Faute de jeunes généralistes, les villages bulgares comptent sur des médecins bien plus âgés que la retraite. Le docteur Kiril Apostolov, 90 printemps, incarne cette réalité : il continue ses tournées quotidiennes dans le sud-ouest de la Bulgarie.

Chaque matin, Kiril Apostolov attrape sa sacoche en cuir et grimpe la rue pentue du village de Skrat, juché au pied du massif de la Belassitsa. Pas de canne, pas d’essoufflement. Malgré ses 90 ans fêtés en mai, il rend visite à ses patients âgés ou à mobilité réduite. Son cas n’est pas un accident. En Bulgarie, le généraliste moyen a plus de 61 ans. En 2023, 54,5% des médecins en activité avaient 55 ans ou plus, soit le taux le plus élevé de toute l’Union européenne. Le pays, le plus pauvre des 27, affiche aussi l’espérance de vie la plus basse : 75,8 ans en 2024, contre 81,5 ans en moyenne. Les diagnostics tardifs et les maladies chroniques mal suivies sont le résultat direct de cette pénurie.

Le docteur Apostolov suit plus de 1 500 personnes réparties dans plusieurs villages. « Qu’il vive longtemps et continue à nous aider », lance Milka Oumlenova, 88 ans, après une consultation rapide. Lui ne marche pas avec une canne, elle en a deux. Il commence sa journée à 7 heures, grimpe dans sa Peugeot de vingt ans, parcourt une vingtaine de kilomètres depuis son domicile de Petrich jusqu’à Skrat. Les patients l’attendent parfois déjà devant le dispensaire en briques, aux vitrines du siècle dernier. À 10 heures, il a terminé ses premières consultations, lu son journal et fini les mots croisés. À midi, il va à pied chez ceux qui ne peuvent plus bouger. L’après-midi, il reprend la route pour les hameaux voisins.

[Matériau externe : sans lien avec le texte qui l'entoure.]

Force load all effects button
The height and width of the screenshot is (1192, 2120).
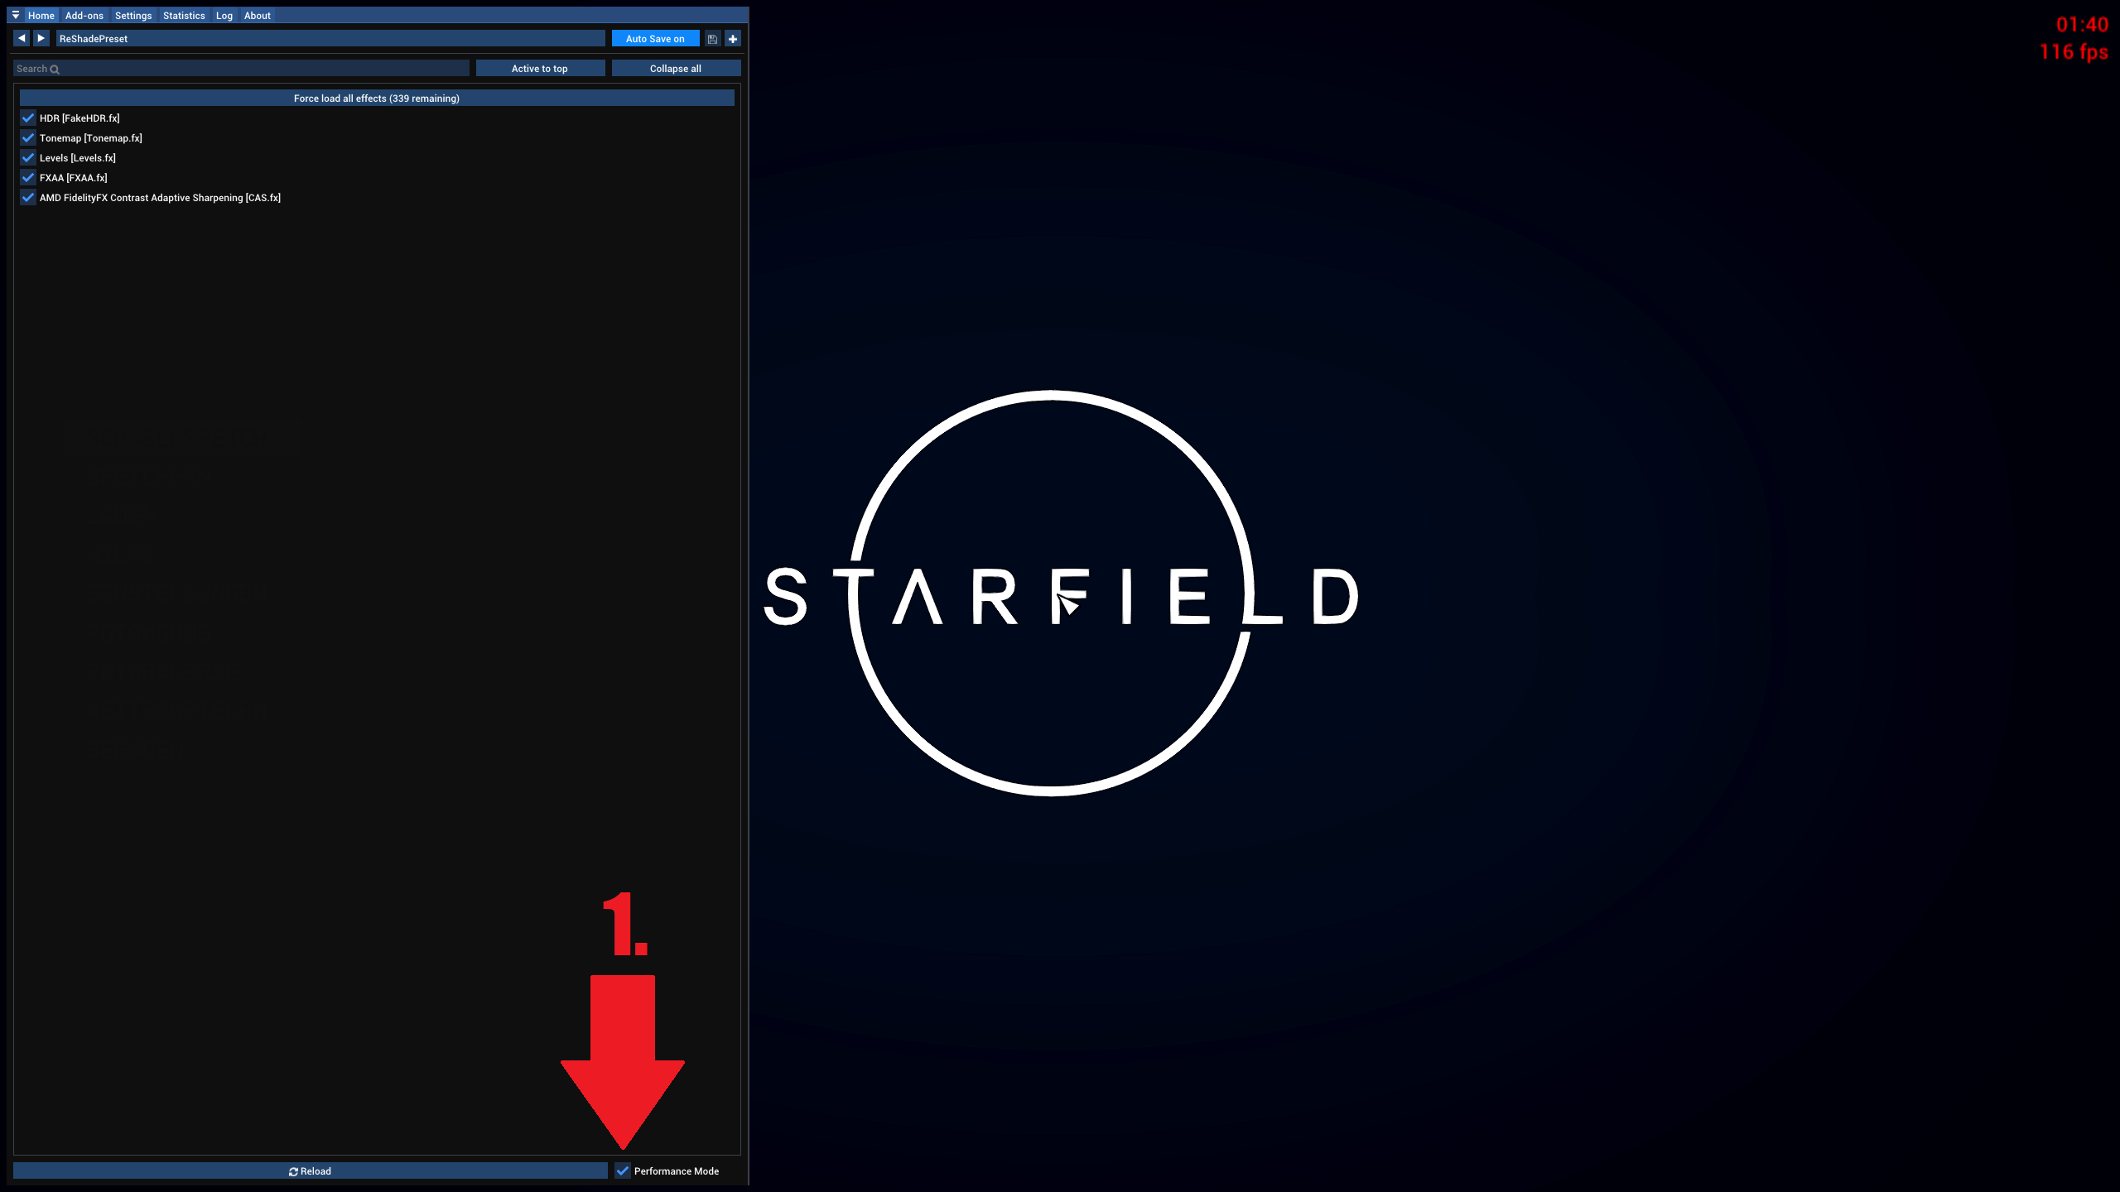point(376,98)
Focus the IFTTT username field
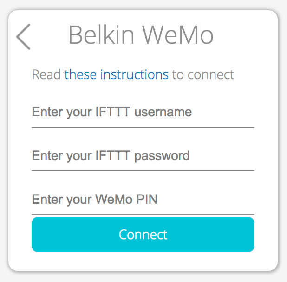The width and height of the screenshot is (287, 282). coord(143,113)
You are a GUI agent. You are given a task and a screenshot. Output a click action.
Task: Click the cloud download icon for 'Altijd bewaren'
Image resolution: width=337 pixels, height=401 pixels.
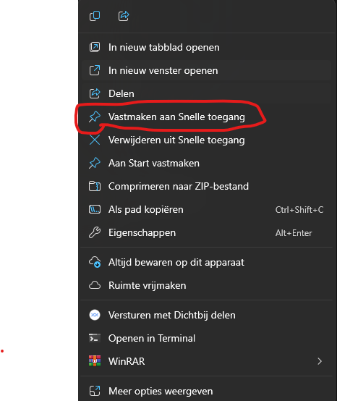pyautogui.click(x=95, y=262)
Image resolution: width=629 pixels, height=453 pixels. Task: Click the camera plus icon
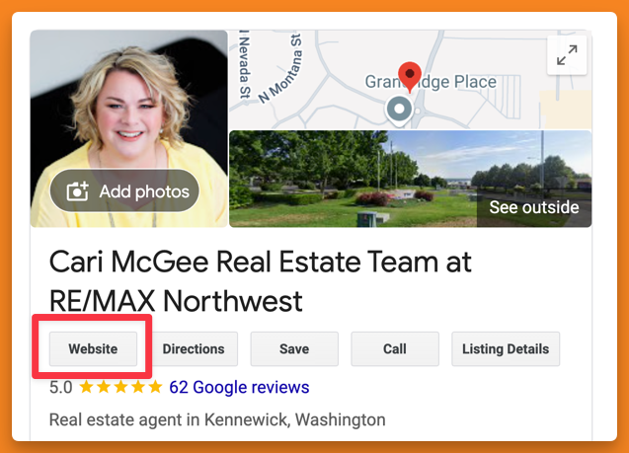pyautogui.click(x=77, y=191)
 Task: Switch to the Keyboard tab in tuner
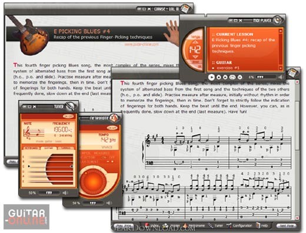point(31,148)
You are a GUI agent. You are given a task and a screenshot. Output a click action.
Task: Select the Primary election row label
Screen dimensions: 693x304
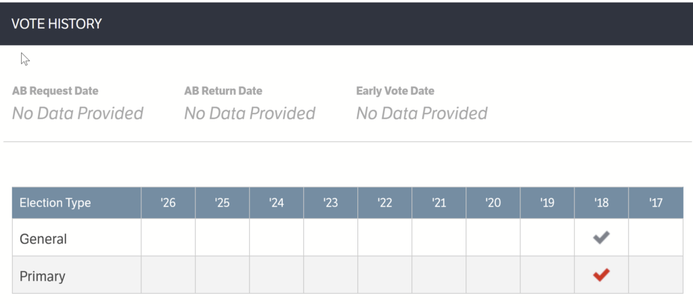click(x=43, y=275)
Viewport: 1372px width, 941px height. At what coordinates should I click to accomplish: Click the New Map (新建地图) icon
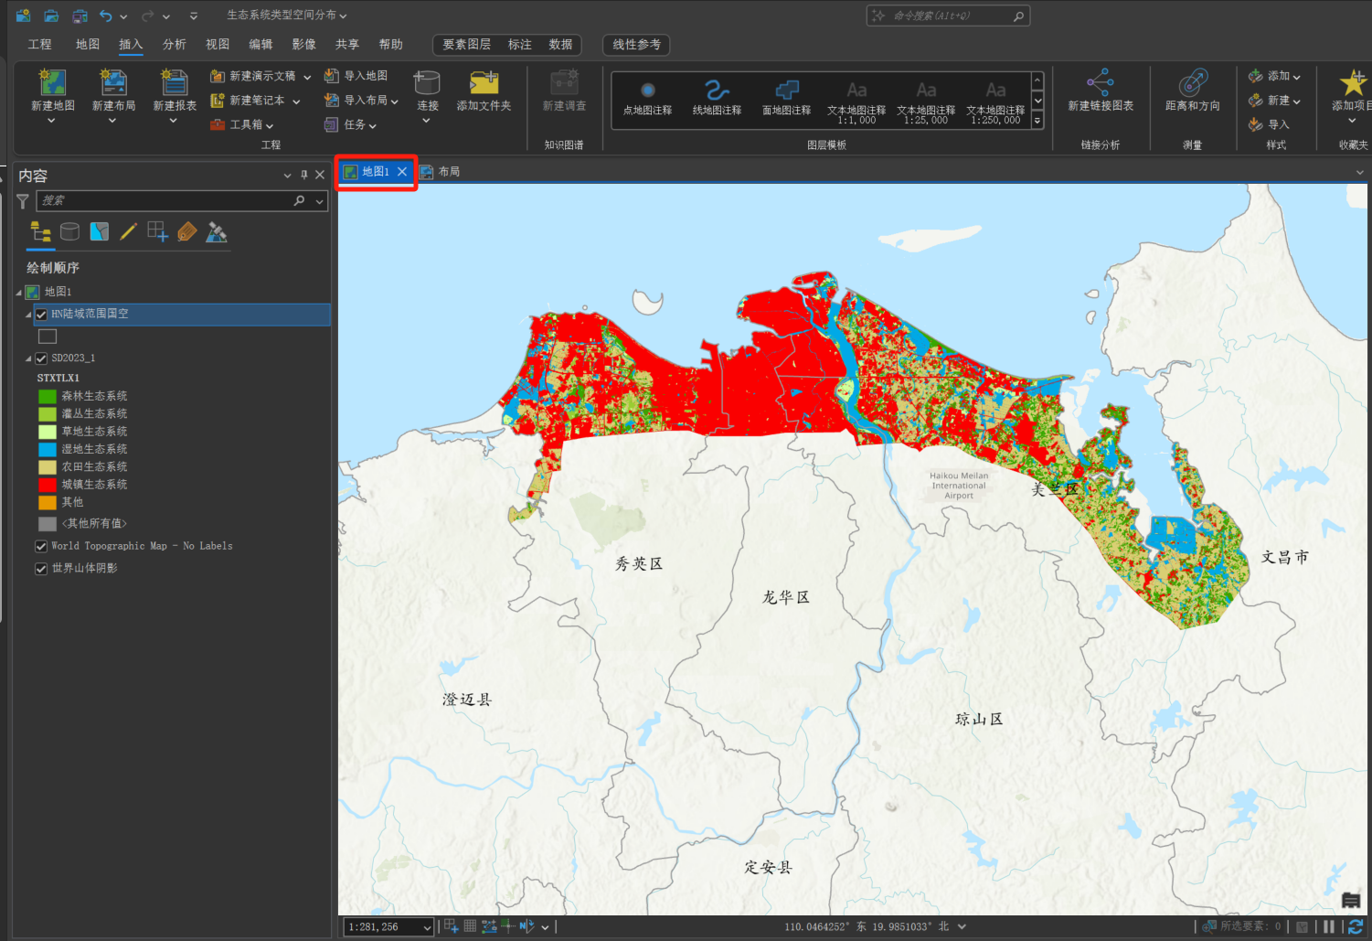(52, 84)
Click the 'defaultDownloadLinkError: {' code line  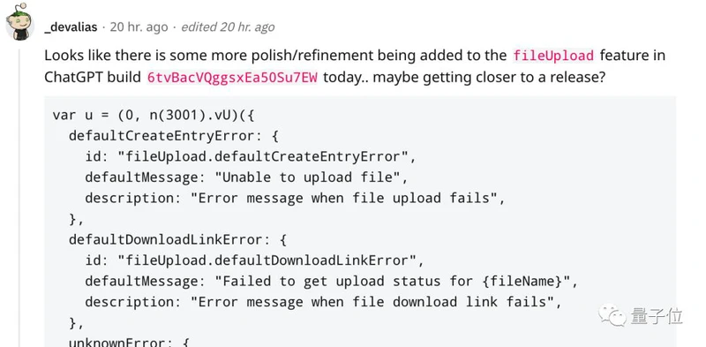point(178,240)
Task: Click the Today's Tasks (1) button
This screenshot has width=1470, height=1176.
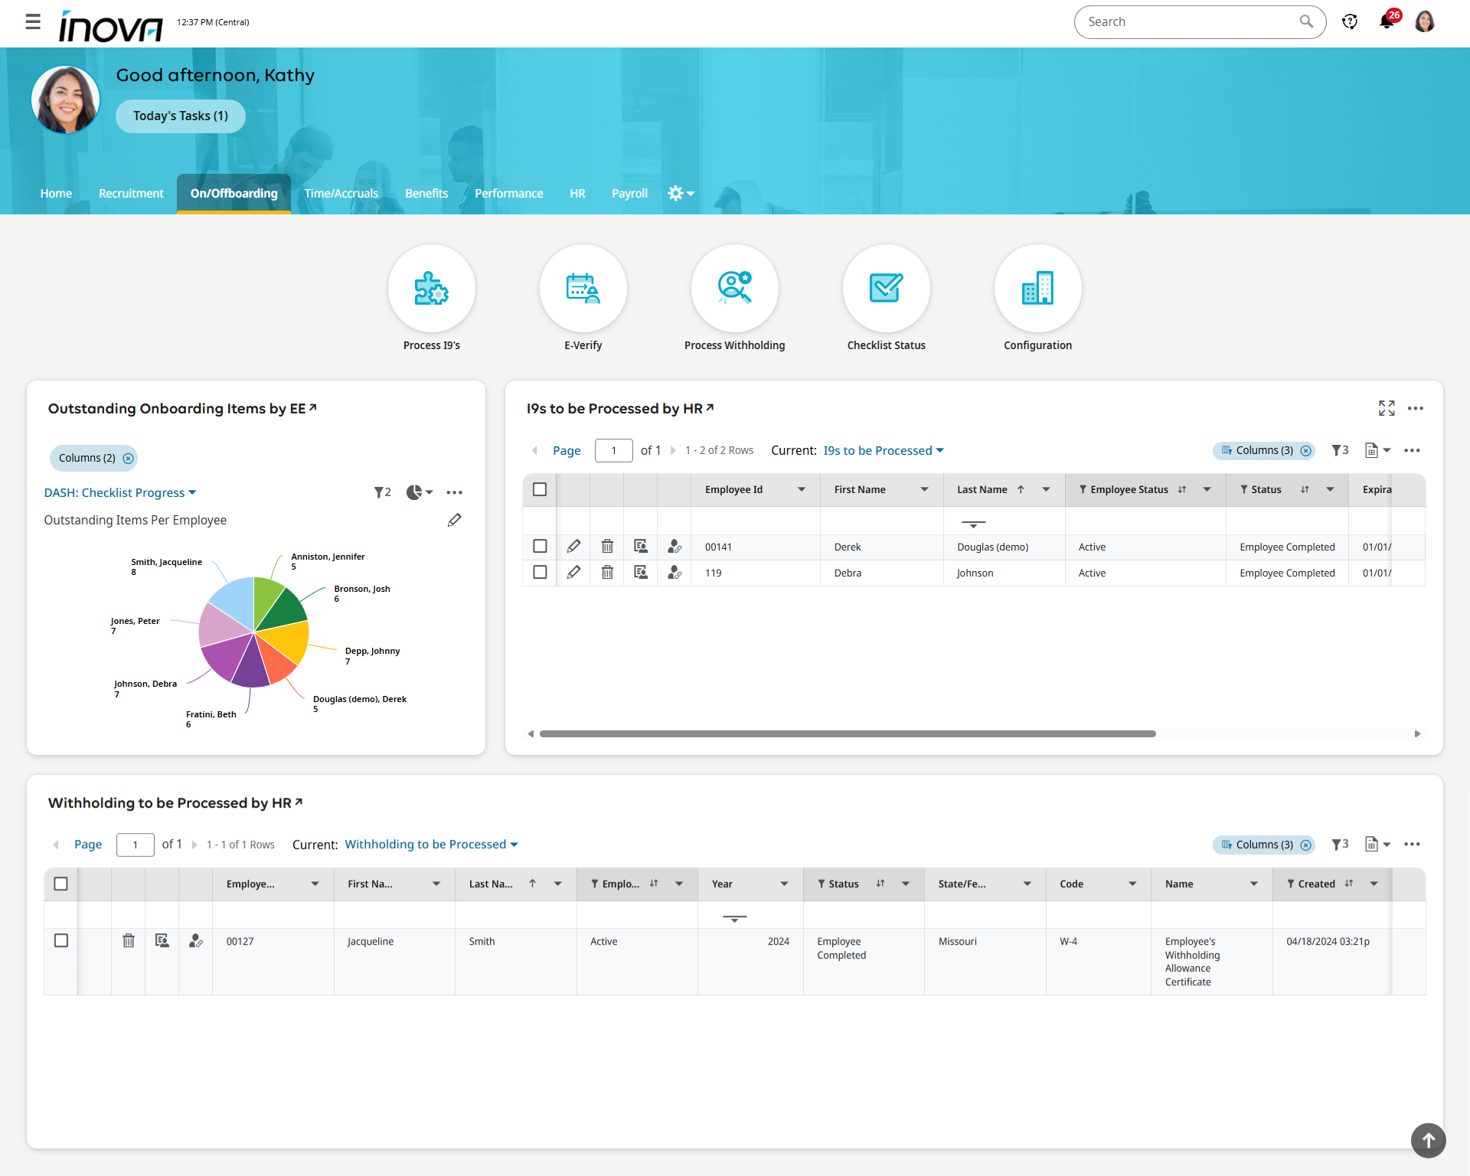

« Je céderais volontiers la place à quelqu’un qui voudrait venir travailler ici, mais les jeunes médecins ne viennent pas », regrette-t-il. Installé à Skrat en 2000, à déjà 60 ans passés, il a vu la médecine changer mais garde son expérience. Derrière lui, le système bulgare peine à attirer les nouvelles générations. La bureaucratie, le manque de perspectives et les bas salaires éloignent les jeunes des zones rurales. Pourtant, la vice-présidente de l’Association nationale des généralistes, le docteur Gergana Nikolova, a réussi à transmettre la flamme à plusieurs jeunes médecins. Elle-même s’est formée auprès du docteur Apostolov il y a plus de vingt ans. « Nous sommes l’Atlas qui porte tout, mais cet Atlas a vieilli », résume-t-elle. Une situation qui pèse sur tout le pays, et sur ses patients les plus fragiles.